By Ori Lewis
JERUSALEM (Reuters) - Thousands of ultra-Orthodox Jews protested in Jerusalem on Thursday against plans to enlist men from their community into the military, a proposal supported by the secular majority pushing for a more equal share of the burden on Israeli society.
A sea of black coats - the traditional attire of ultra-Orthodox men - engulfed Jerusalem streets near the city's military draft bureau where the crowd heard rabbis warn that army service would irreparably harm their way of life.
"The government wants to uproot (our traditions) and secularize us, they call it a melting pot, but people cannot be melted. You cannot change our (way of life)," Rabbi David Zycherman told the crowd in an anguished plea.
Prime Minister Benjamin Netanyahu's coalition government has committed to increase drafting ultra-Orthodox men, most of whom receive exemptions on religious grounds, in order to share the national burden and reduce pressure on the middle classes.

Problem requirements
Reproduce word for word the part of the Jerusalem draft protest article starting at "By Ori Lewis" and ending at "an anguished plea.".

Stored data
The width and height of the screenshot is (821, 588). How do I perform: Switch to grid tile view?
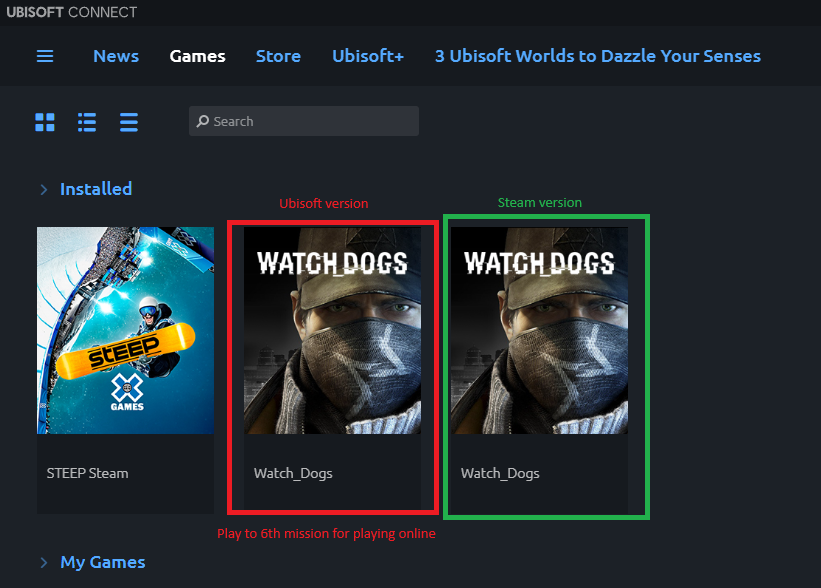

Written solution
By Ori Lewis
JERUSALEM (Reuters) - Thousands of ultra-Orthodox Jews protested in Jerusalem on Thursday against plans to enlist men from their community into the military, a proposal supported by the secular majority pushing for a more equal share of the burden on Israeli society.
A sea of black coats - the traditional attire of ultra-Orthodox men - engulfed Jerusalem streets near the city's military draft bureau where the crowd heard rabbis warn that army service would irreparably harm their way of life.
"The government wants to uproot (our traditions) and secularize us, they call it a melting pot, but people cannot be melted. You cannot change our (way of life)," Rabbi David Zycherman told the crowd in an anguished plea.